Eliana Mijangos




Following a 3 to 4 percent rise in tuition last fall, faculty and staff must now work with the provost to adjust to budget cuts recently initiated.


John Veilleux, vice president of marketing and communications, said this budget cut is due to a lack of student enrollment and a rise in costs.


“We need to identify areas we can save and we will depend on the provost to act with academic officers to decide where those areas will be,” Veilleux said.


Joe Brown, professor of theater arts and communications and dean of freshmen success, holds a 34-year tenure at Wesleyan.


He said he is prepared and expects raises and bonuses to be out of the question this year and the next to come.


“The school has to pay its electric bill,” Brown said.


Veilleux said Frederick Slabach, Wesleyan’s president, is looking to cut as many miscellaneous expenses from the budget before cutting student services.


“The president said [referring to a faculty meeting that took place Feb. 15] the first place they do not want to make cuts is anything bringing students to the campus or effecting student satisfaction,” Brown said.


Veilleux said he plans to increase publicity for Wesleyan by focusing on the amenities of a small school and the academic attention students have the capability to receive.


“As for incoming freshmen for next year, we actually increased their scholarship amount,” Pati Alexander, vice president of enrollment and student enrollment, said.


Alexander said the academic awards for freshmen will start at $10,000 for the Tier One Award and goes down to $3,000. This first award was increased $1,000 from the previous year.

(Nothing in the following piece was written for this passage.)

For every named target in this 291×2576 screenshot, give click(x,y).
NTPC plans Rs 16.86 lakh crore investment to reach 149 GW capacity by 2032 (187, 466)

Brown said the provost and academic advisers’ main efforts to increase student enrollment will focus on transfer students because the large junior college market surrounding Wesleyan makes freshmen much more difficult to attract.


Transfer scholarships have also increased and range from $3,000 to $6,000. Phi Theta Kappa scholarships, a scholarship program based on academic achievements run by the Wesleyan alumni, have also been raised to $600.

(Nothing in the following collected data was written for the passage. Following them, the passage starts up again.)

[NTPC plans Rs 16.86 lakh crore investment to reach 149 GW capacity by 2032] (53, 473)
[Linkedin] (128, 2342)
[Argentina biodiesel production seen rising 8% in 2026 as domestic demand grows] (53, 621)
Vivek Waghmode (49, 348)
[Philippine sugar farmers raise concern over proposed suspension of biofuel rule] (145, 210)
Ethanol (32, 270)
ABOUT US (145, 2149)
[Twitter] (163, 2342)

Next year’s budget will be based on a projected 160 freshmen and will continue to remain conservative until enrollment increases, Veilleux and Brown said.


As for where the cuts will come from, Veilleux said it is up to each college and its faculty to propose where the best and most effective cuts would come from.


Each department will send these proposals to the provost for approval.


Brown said Theatre Wesleyan will be affected in the sense that they will have less money to spend next year and will need to choose less expensive plays for the year’s performances.


However, the athletic department will not see drastic changes, as they plan to add a women’s junior varsity basketball and women’s golf team. Adding these teams will raise enrollment and increase the department’s overall budget, Brown said.


Alexander said she believes students have many reasons to attend Wesleyan and choose the university over other schools in the Dallas/Fort Worth area.


“I think it’s all about the fit,” Alexander said. “Wesleyan helps a lot of people reach their goals, but it has to be the place you feel most comfortable.”


Veilluex said it is the small classes and large amount of professor aid and attention that sets Wesleyan apart from other schools.


“Texas Wesleyan has small intimate size classes where professors can really communicate to students,” Veilleux said, “Really engage and challenge students in a way they wouldn’t otherwise be able to in larger class settings.”